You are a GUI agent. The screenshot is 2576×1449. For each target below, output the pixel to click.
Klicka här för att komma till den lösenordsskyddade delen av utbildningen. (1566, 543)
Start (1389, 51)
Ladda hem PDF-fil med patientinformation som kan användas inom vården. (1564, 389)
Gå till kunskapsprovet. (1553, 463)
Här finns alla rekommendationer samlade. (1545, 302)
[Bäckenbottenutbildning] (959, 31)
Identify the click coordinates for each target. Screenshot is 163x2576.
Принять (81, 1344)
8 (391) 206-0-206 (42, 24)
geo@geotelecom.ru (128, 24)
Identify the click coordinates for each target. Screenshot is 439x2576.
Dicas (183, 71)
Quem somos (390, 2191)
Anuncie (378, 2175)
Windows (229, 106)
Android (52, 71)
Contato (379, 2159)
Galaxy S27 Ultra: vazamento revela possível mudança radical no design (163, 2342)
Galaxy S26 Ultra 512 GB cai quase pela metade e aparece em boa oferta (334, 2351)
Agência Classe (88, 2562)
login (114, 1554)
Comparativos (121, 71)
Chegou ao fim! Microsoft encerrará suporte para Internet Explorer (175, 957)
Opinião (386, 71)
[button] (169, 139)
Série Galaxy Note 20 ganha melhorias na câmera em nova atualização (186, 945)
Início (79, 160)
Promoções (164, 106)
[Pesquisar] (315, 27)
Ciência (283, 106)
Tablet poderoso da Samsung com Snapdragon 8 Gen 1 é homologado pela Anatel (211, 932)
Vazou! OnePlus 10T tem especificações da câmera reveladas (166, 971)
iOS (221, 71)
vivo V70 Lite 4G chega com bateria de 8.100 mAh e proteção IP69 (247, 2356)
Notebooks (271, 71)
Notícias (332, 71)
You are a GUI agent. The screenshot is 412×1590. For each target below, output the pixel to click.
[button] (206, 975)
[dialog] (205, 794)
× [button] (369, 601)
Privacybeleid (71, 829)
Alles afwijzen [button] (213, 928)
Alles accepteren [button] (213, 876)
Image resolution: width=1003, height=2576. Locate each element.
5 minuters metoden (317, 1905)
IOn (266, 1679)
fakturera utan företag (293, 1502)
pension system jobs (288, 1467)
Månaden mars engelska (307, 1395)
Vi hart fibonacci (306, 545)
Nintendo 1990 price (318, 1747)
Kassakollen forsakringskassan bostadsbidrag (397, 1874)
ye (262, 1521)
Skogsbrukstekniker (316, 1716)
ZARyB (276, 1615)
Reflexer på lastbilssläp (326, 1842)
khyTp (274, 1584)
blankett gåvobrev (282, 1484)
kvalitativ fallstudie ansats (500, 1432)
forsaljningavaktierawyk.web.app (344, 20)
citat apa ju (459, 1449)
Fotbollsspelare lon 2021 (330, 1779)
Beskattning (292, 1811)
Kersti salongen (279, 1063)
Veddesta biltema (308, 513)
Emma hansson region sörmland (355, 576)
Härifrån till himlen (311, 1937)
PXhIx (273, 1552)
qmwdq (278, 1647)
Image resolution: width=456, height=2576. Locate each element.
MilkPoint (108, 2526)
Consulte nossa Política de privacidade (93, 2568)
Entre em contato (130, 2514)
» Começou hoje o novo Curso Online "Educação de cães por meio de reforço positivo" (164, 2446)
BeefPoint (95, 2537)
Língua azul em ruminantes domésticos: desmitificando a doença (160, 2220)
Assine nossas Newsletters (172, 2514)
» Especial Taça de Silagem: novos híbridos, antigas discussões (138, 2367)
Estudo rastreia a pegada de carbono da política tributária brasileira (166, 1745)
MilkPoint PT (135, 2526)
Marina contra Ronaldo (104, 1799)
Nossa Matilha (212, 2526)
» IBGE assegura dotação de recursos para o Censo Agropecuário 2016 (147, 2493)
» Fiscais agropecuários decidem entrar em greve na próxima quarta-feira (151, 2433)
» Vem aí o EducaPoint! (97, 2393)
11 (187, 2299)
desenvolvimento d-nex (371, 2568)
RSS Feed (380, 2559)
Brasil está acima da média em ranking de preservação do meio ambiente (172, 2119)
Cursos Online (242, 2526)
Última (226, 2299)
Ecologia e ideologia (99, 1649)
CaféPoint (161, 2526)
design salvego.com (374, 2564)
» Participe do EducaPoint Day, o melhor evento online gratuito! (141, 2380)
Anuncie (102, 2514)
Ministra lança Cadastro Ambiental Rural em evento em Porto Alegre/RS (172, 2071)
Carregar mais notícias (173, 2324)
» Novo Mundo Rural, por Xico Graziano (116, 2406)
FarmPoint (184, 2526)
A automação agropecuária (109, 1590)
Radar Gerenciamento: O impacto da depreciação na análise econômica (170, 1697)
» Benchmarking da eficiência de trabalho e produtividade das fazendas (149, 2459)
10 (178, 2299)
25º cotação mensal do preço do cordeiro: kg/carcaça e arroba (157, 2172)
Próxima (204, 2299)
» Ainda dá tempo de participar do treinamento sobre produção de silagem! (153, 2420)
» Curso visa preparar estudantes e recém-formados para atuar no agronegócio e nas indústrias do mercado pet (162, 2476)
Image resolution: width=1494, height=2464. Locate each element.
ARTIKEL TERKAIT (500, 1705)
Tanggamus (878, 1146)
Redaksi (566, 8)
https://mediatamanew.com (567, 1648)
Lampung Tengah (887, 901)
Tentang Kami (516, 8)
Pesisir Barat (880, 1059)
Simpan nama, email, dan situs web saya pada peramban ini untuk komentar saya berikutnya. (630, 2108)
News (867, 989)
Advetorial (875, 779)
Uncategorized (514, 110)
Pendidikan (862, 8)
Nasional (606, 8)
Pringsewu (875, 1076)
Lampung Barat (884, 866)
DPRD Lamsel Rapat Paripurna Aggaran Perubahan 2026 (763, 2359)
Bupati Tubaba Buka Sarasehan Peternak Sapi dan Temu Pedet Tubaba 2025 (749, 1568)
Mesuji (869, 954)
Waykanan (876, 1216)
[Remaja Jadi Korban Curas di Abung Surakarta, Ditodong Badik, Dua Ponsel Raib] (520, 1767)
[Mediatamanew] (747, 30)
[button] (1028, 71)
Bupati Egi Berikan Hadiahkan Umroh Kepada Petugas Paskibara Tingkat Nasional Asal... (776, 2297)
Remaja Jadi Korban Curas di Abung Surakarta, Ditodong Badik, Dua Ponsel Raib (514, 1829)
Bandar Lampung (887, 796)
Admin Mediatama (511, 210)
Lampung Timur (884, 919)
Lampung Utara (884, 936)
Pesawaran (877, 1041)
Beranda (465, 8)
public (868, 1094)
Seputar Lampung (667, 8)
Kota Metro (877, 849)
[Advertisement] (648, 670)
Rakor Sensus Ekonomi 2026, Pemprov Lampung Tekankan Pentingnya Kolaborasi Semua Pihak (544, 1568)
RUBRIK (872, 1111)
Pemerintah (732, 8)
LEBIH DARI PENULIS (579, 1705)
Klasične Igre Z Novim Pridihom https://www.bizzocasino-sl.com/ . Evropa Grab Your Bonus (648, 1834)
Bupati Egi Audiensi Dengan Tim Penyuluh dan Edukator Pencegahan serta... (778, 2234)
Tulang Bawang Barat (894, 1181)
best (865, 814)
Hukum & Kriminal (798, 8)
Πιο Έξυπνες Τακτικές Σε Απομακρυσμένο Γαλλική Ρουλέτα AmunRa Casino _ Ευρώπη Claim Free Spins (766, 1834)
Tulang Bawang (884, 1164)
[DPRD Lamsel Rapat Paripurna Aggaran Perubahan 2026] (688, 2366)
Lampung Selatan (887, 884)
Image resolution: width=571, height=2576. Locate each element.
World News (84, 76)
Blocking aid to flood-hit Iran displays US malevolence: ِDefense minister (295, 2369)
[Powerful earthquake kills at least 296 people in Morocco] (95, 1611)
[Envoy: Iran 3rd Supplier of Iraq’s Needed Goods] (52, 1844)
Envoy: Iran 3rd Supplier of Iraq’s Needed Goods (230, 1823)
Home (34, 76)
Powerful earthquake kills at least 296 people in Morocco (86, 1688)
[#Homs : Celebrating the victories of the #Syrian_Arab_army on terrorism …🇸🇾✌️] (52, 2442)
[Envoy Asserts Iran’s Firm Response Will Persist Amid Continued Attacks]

▶ Work item
Using the listing above, copy exactly the line that contains "8 (391) 206-0-206 (42, 24)", the line that contains "blankett gåvobrev (282, 1484)", and each line that falls between them.

▶ The completed task
8 (391) 206-0-206 (42, 24)
geo@geotelecom.ru (128, 24)
Identify the click coordinates for each target. Screenshot is 439x2576.
Dicas (183, 71)
Quem somos (390, 2191)
Anuncie (378, 2175)
Windows (229, 106)
Android (52, 71)
Contato (379, 2159)
Galaxy S27 Ultra: vazamento revela possível mudança radical no design (163, 2342)
Galaxy S26 Ultra 512 GB cai quase pela metade e aparece em boa oferta (334, 2351)
Agência Classe (88, 2562)
login (114, 1554)
Comparativos (121, 71)
Chegou ao fim! Microsoft encerrará suporte para Internet Explorer (175, 957)
Opinião (386, 71)
[button] (169, 139)
Série Galaxy Note 20 ganha melhorias na câmera em nova atualização (186, 945)
Início (79, 160)
Promoções (164, 106)
[Pesquisar] (315, 27)
Ciência (283, 106)
Tablet poderoso da Samsung com Snapdragon 8 Gen 1 é homologado pela Anatel (211, 932)
Vazou! OnePlus 10T tem especificações da câmera reveladas (166, 971)
iOS (221, 71)
vivo V70 Lite 4G chega com bateria de 8.100 mAh e proteção IP69 (247, 2356)
Notebooks (271, 71)
Notícias (332, 71)
You are a GUI agent. The screenshot is 412×1590. For each target below, output the pixel to click.
[button] (206, 975)
[dialog] (205, 794)
× [button] (369, 601)
Privacybeleid (71, 829)
Alles afwijzen [button] (213, 928)
Alles accepteren [button] (213, 876)
Image resolution: width=1003, height=2576. Locate each element.
5 minuters metoden (317, 1905)
IOn (266, 1679)
fakturera utan företag (293, 1502)
pension system jobs (288, 1467)
Månaden mars engelska (307, 1395)
Vi hart fibonacci (306, 545)
Nintendo 1990 price (318, 1747)
Kassakollen forsakringskassan bostadsbidrag (397, 1874)
ye (262, 1521)
Skogsbrukstekniker (316, 1716)
ZARyB (276, 1615)
Reflexer på lastbilssläp (326, 1842)
khyTp (274, 1584)
blankett gåvobrev (282, 1484)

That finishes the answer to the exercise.